THE FOURTH Amendment protects Americans against unreasonable searches and
seizures. Generally, police must get court warrants to search a home.

But for 75 years, the Supreme Court has created numerous exceptions when
police targets are in vehicles.

Now the personal belongings of passengers are fair game when police officers
stop a vehicle because the driver may have done something wrong.

Earlier this month, the Supreme Court voted 6-3 to uphold a Wyoming drug
conviction, expanding the ever-growing police power to stop and search
vehicles without a warrant.

Back in 1982, the nation's highest court ruled that police could search
"every part and its contents" of a vehicle after stopping it for a lawful
reason, such as noticing a burned-out headlight or expired license plate.

But it remained unclear whether officers could search passengers' personal
belongings, such as a woman's purse, even if she was under no suspicion of
violating a law.

Justice Antonin Scalia's new opinion stated, "Passengers, no less than
drivers, possess a reduced expectation of privacy with regard to the
property that they transport in cars."

Without that authority, Scalia reasoned, police officers have a diminished
ability to fight crime.

Police officials praised the ruling, but defense lawyers condemned it.

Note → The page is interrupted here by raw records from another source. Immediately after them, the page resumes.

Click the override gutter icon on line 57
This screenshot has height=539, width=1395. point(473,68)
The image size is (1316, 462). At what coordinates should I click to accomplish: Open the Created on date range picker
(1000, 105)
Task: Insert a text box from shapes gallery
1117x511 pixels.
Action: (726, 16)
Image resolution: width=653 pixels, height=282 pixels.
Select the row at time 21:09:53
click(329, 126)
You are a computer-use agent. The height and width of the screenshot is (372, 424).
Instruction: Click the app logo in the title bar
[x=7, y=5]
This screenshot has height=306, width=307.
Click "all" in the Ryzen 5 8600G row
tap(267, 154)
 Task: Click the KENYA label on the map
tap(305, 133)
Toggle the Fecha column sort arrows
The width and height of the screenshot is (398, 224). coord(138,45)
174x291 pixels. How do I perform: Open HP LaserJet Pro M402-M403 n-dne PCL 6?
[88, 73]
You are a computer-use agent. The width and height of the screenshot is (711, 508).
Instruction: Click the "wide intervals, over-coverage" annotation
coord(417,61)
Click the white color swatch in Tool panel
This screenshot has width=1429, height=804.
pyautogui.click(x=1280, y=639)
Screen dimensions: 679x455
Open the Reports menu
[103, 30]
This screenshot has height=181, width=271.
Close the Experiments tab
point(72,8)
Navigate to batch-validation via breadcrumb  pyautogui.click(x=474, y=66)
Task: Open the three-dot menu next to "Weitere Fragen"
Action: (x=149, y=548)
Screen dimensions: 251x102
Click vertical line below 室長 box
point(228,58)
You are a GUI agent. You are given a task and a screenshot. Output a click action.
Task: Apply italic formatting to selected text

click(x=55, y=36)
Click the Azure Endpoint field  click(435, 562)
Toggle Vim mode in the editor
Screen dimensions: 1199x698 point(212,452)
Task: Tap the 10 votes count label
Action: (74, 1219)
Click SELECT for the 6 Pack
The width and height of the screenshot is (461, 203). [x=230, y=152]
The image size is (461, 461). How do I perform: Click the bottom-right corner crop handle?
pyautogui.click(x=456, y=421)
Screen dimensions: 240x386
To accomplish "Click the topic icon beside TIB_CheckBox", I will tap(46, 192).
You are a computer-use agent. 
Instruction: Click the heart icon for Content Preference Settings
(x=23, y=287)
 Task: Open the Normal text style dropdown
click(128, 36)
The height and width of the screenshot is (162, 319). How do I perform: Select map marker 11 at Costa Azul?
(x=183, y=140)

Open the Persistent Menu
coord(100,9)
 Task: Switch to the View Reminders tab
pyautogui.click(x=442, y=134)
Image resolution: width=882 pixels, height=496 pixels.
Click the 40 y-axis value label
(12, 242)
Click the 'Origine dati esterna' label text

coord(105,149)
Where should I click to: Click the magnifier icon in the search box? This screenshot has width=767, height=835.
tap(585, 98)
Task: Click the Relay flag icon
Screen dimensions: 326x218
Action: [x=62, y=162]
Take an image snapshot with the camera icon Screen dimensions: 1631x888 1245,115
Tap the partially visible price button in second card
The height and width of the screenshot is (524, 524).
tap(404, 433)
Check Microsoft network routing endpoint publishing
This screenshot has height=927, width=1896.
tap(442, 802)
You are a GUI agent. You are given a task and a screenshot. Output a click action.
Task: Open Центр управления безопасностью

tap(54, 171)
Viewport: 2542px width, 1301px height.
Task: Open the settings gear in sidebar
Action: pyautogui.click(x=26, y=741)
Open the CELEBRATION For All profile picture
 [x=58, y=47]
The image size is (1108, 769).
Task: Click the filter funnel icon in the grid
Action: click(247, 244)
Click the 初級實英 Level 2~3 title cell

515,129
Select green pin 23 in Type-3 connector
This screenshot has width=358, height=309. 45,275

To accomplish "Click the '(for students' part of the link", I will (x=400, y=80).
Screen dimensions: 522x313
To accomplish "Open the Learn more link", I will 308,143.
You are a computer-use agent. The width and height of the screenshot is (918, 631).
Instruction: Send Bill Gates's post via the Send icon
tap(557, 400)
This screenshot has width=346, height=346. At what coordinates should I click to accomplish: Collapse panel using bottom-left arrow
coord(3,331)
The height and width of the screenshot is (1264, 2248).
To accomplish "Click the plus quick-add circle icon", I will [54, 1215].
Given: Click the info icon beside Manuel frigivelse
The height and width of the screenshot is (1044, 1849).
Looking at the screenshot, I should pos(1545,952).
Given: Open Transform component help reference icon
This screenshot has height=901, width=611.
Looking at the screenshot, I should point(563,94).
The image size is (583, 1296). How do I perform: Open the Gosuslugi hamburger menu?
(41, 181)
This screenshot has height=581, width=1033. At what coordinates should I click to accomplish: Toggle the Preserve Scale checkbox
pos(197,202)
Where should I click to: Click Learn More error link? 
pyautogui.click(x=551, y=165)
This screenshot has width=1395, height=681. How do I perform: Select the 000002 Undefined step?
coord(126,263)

Lisa
Kemler of the National Association of Criminal Defense Lawyers called it "an
abomination."

"You get in a car, and as a passenger, you basically have no rights," Kemler
said. "Almost anything goes, as long as police can come up with some reason
to say they expected to find evidence of a crime."

It is hard to draw lines between a community's desire for security and
individual rights to be protected from unreasonable searches.

This time, the court may have further eroded individual rights
unnecessarily.

In his dissent, Justice John Paul Stevens wrote that requiring police to
obtain search warrants for passengers would not impede effective law
enforcement.

Hilary Chiz, director of the West Virginia Civil Liberties Union, said the
court's ruling also shows a gender bias. The court held that a person's
belongings, but not the person, could be searched.

"Men tend to carry their personal effects in their wallets, while women tend
to carry them in bags," Chiz said. Under the ruling, a woman's purse could
be searched, but a man's wallet - secure in his back pocket - could not.

This latest ruling seems to be yet another example of the "drug exception"
to the Bill of Rights.

The court took yet another step to weaken the Bill of Rights to pursue the
"war on drugs." In the past, the court has given its imprimatur to seizure
of property without due process and even allowed sentences for some crimes
to be lengthened based on charges that defendants have been acquitted of.

Ironically, there is little or no evidence that the "war on drugs" will ever
be won, or that a victory would be worth the cost paid in civil liberties.